Ludovico Carrino, docente di Politica economica all’Università di Trieste ed esperto di economia dell’invecchiamento, ha messo in luce come "investire nelle long term care è fondamentale per sostenere il benessere della comunità. Fornire più servizi sblocca infatti non solo la vita degli anziani e delle loro famiglie, ma fornisce benefici a tutta la società, in termini di crescita economica, sistema sanitario, benessere sociale. Inoltre, riduce il rischio di povertà delle famiglie dovuta ai costi dell’assistenza".
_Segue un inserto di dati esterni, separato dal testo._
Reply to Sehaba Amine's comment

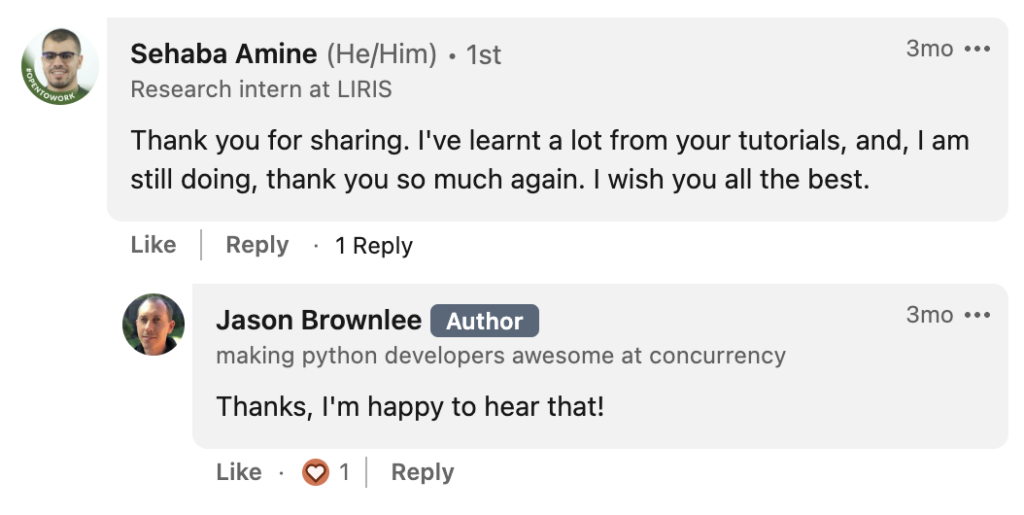click(x=257, y=245)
Ha quindi parlato della "tassa implicita pagata dai caregiver familiari, soprattutto donne, per il peso dell’assistenza che oggi grava su di loro, con conseguenze negative sia sulla loro famiglia sia sulla crescita economica del Paese. Il Long term care, insomma, è un’infrastruttura strategica ed è ciò di cui c’è bisogno per la resilienza economica del nostro Paese nell’era dell’invecchiamento".
Il "caregiver diffuso"
A proposito di caregiver, Eleonora Vanni, coordinatrice del Patto, ha proposto il concetto di "caregiver diffuso, perché dobbiamo sentirci tutti coinvolti nel compito collettivo dell’assistenza, che deve essere una responsabilità condivisa. Prendersi cura non può essere lasciato solo alle famiglie e ai professionisti, ma è un dovere sociale ed etico che chiama in causa la politica e la società tutta nelle sue diverse articolazioni. Con queste prospettive di invecchiamento occorre pensare oggi ad un welfare del futuro in grado di farvi fronte senza sacrificare i diritti e la qualità della vita degli anziani e dei familiari nonché dei professionisti che, peraltro, già oggi non rispondono numericamente ai fabbisogni attuali. Se siamo tutti caregiver, nessuno potrà essere solo"", ha concluso.
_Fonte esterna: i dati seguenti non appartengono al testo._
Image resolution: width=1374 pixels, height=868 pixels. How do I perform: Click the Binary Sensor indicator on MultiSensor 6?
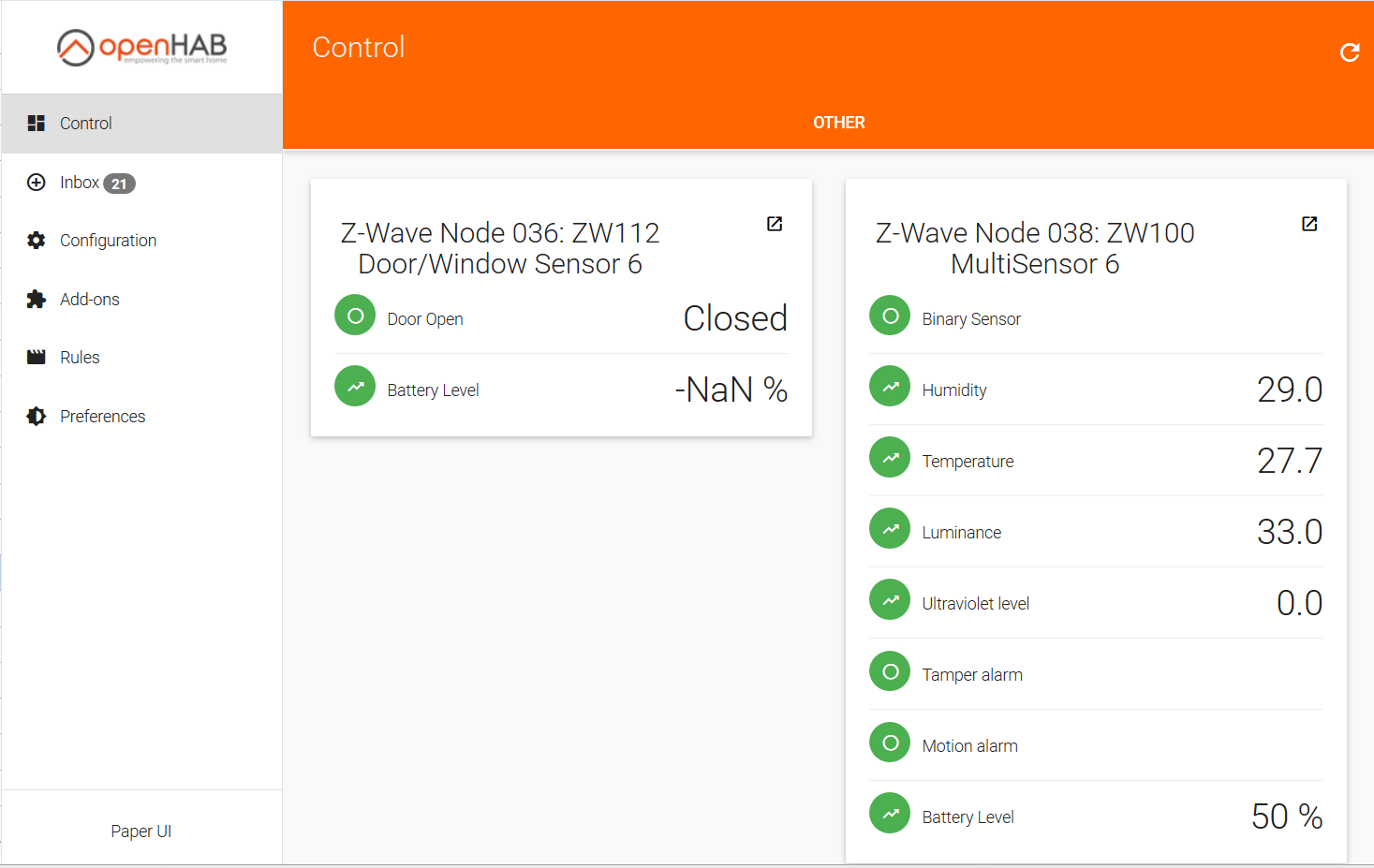click(889, 316)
Gli impegni del ministro Schillaci: "Prevenire è la priorità"
Oltre alla responsabilità collettiva, la soluzione strategica per affrontare l’invecchiamento della popolazione e il correlato aumento del bisogno assistenziale della popolazione non autosufficiente è la prevenzione. È quanto messo in luce dal ministro Orazio Schillaci: "Siamo la seconda nazione più longeva al mondo dopo il Giappone e questa longevità porta con sé un alto tasso di malattie croniche o metaboliche, che incide sulla qualità di vita delle persone e anche sulla sostenibilità del Ssn. Per questo, dobbiamo puntare sulla prevenzione".
Alla domanda di de Bortoli su come si possa immaginare la domiciliarità del futuro, il ministro ha risposto che "medicina territoriale e digitale sono i due fronti di investimento più importanti. L’Adi (assistenza domiciliare integrata) è il tema di cui ci siamo occupati subito, passando dal 5% di beneficiari all’attuale 10%, grazie all’incremento di 250 milioni del Pnrr destinati a questo capitolo, per un totale di quasi 1,5 milioni". All’obiezione di Gori relativa al fatto che l’Adi, per quanto utile, "fornisce singole prestazioni per una media di 12 accessi l’anno, quindi non è l’ideale per la non autosufficienza", il ministro ha replicato promettendo che "andremo nella direzione di una domiciliarità specifica per la non autosufficienza".
Ha quindi confermato la propria disponibilità per un prossimo incontro con i rappresentanti del Patto e ha promesso attenzione rispetto alla questione della compartecipazione alle spese per gli anziani con Alzheimer in Rsa. Come Gori aveva denunciato, infatti, "il gran numero di ricorsi sta paralizzando il sistema e creando un problema di equità sociale".
Anche Franco Pesaresi, direttore dell’Aap Ambito 9 di Jesi (An) e componente della cabina di regia del 'Patto per la non autosufficienza', aveva osservato che "la compartecipazione alla spesa per l’assistenza è un tema non presente nella riforma, ma di cruciale importanza. È quindi urgente una revisione complessiva del sistema di ripartizione dei costi tra Stato e famiglie".
A tal proposito, il ministro Schillaci ha assicurato: "Accolgo ogni sollecitazione, verificheremo ed eviteremo che la pezza sia peggio del buco. Io, per quello che mi compete, vi assicuro che farò la mia parte", ha concluso il ministro.